Roman irlandais paru en 2025. Après un licenciement et une rupture, Chell retourne vivre à 30 ans passés dans le pavillon de banlieue de ses parents. Alors qu’elle fait ses courses dans le centre commercial de la banlieue, elle voit une offre d’emploi pour la fleuriste du centre commercial. Attirée aussi bien par l’offre que par la fleuriste elle-même, elle devient assistante fleuriste. Mais le centre commercial et Neve (la fleuriste) cachent un secret : la serre abandonnée au centre de la galerie marchande abrite une plante sentiente, qui a étendu ses lianes dans toutes les galeries techniques du centre, et connaît une faim insatiable…
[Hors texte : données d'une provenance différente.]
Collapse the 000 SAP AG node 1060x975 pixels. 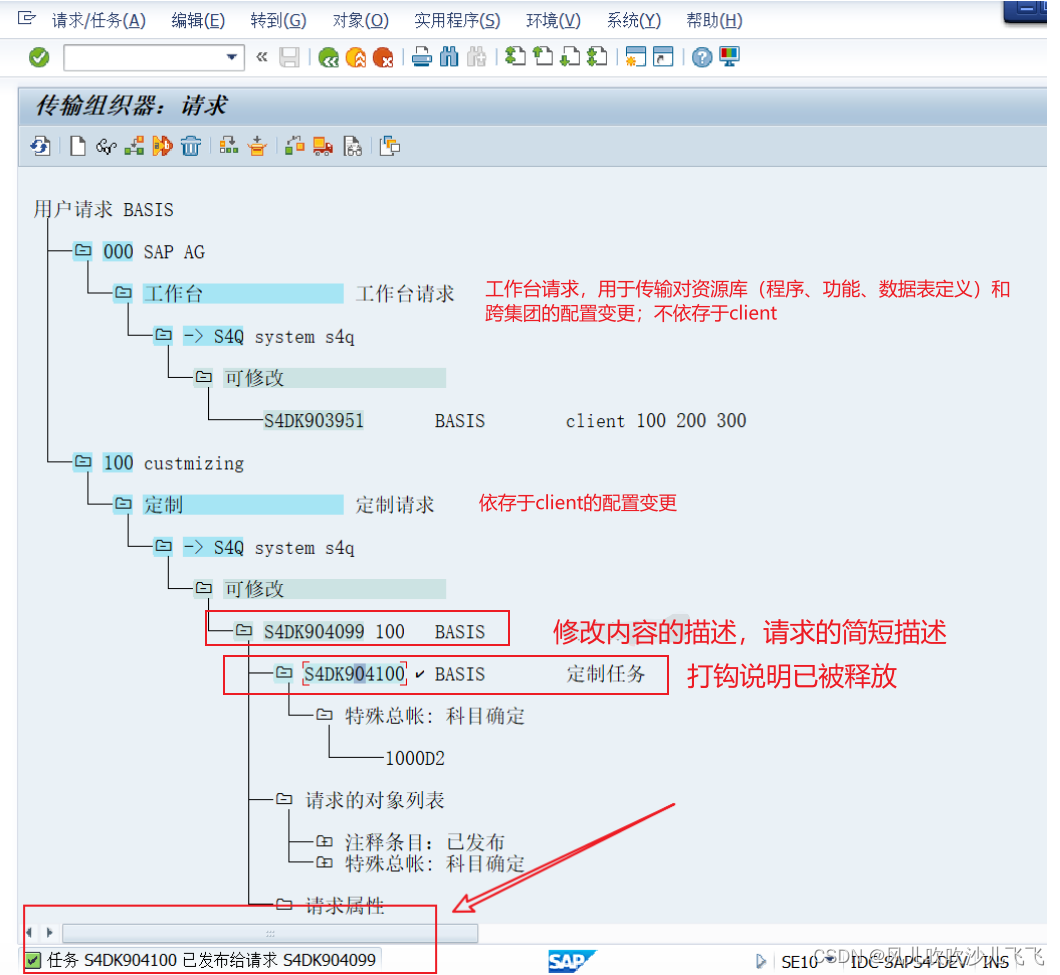coord(84,250)
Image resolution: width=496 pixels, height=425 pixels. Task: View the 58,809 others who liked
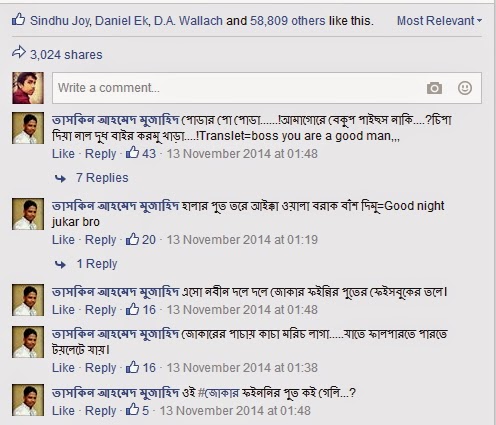click(288, 21)
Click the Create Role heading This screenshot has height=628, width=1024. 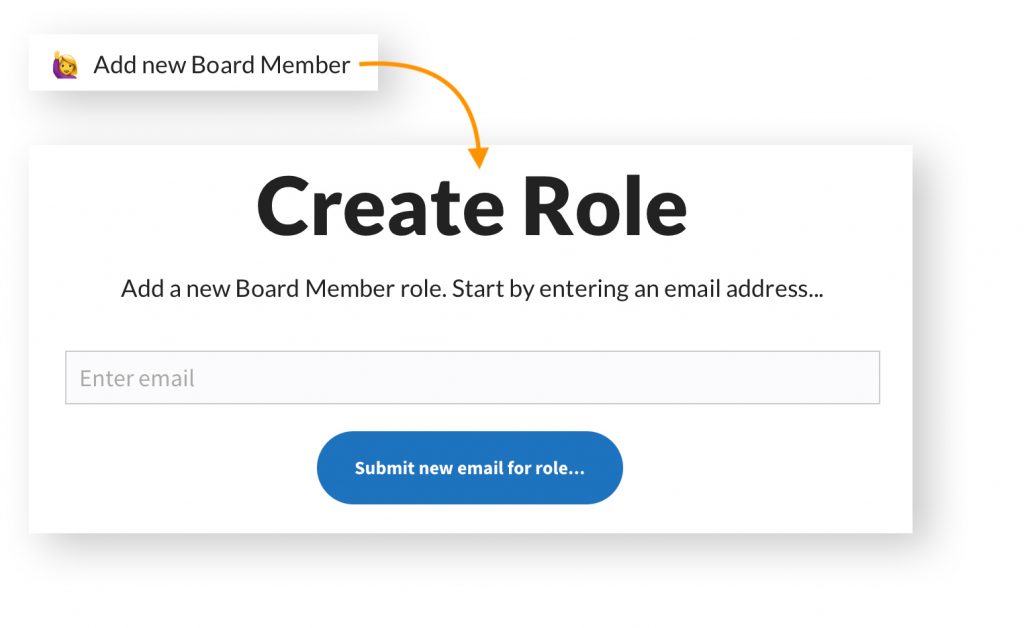click(x=471, y=207)
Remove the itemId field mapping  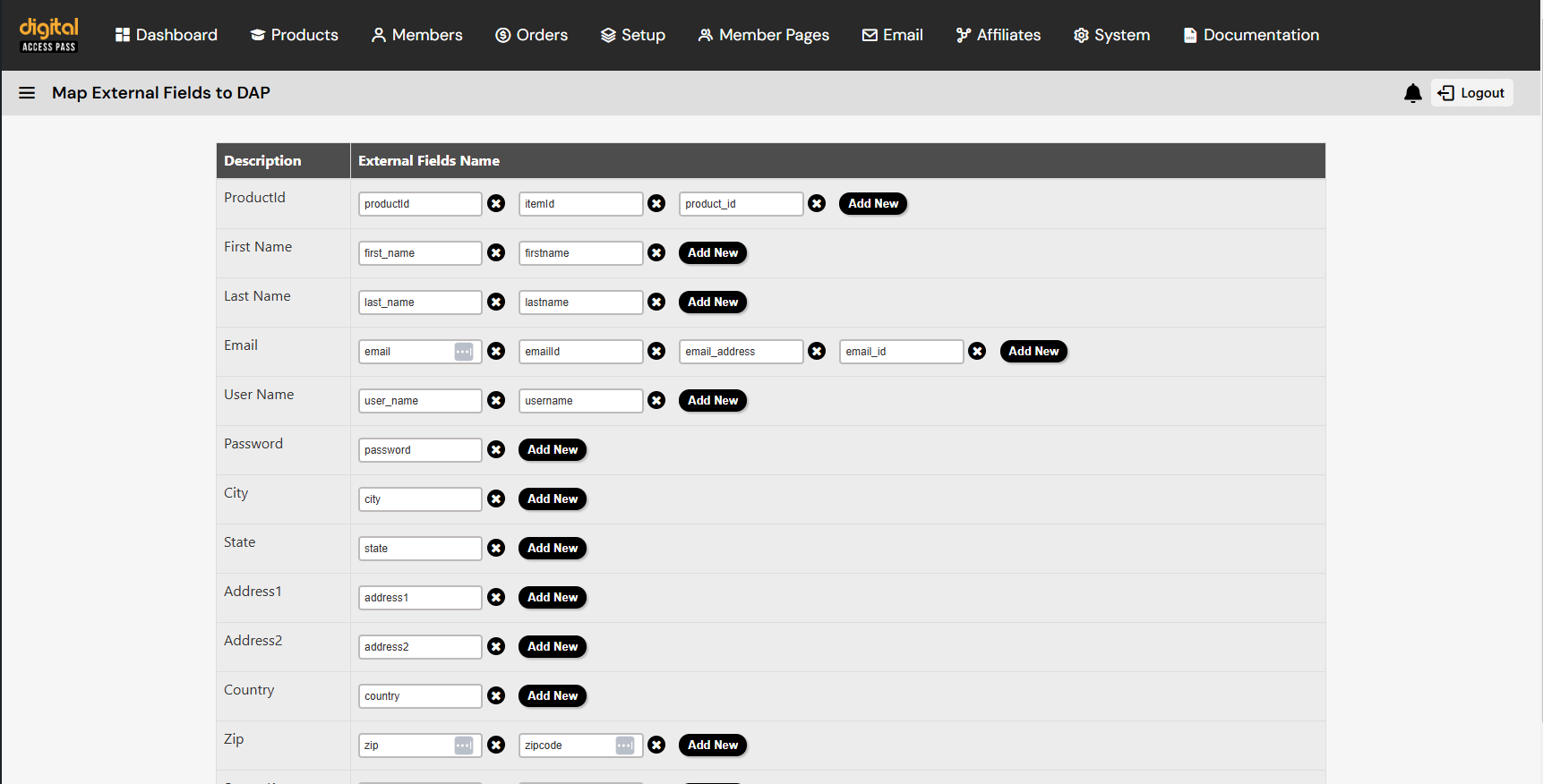point(656,204)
J’ai bien aimé. La narration se fait principalement via le point de vue de Baby, la plante maléfique. Ça donne une coloration particulière au récit puisqu’elle ne cache pas ses intentions envers les personnages, et à la fois elle a accès à leur monologue interne puisque (ta gueule c’est magique) ses sports sont à l’intérieur des personnages principaux. Tous les personnages ont l’air assez perdu, que ce soit Chell – explicable au vu des événements récents dans sa vie mais qui a plusieurs moments agit de la pure façon possible, à la fois lâche et sans considération pour les personnes autour d’elle – ou Neve, qui s’est laissée complètement absorber par sa relation chelou avec Baby. Mais les personnages secondaires n’ont pas l’air beaucoup mieux, tous à graviter autour de ce centre commercial en fin de vie dont la fermeture imminente est annoncée depuis un an maintenant. L’ambiance du centre commercial avec la moitié des boutiques fermées est d’ailleurs particulièrement bien rendue, et le slow burn entre Chelle et Neve bien écrit. L’espèce de réalisme magique où les gens acceptent la possibilité d’une plante sentiente qui se nourrit à la fois très concrètement de gens et des sentiments qu’ils manifestent fonctionne bien, et la nature jamais totalement explicitée de Baby laisse entrevoir la possibilité d’une horreur cosmique – il y a la mention d’un trou dans la réalité.
j’ai juste été moins convaincu par la fin, la résurrection de Jen sort un peu de nulle part, et Baby s’avère finalement très facile à vaincre alors qu’il a été présenté comme tout-puissant pendant une bonne partie du roman.
Recommandé si vous aimez les slow burns lesbiens et le gothique moderne à base de plantes maléfiques dans des centres commerciaux brutalistes (but who wouldn’t?)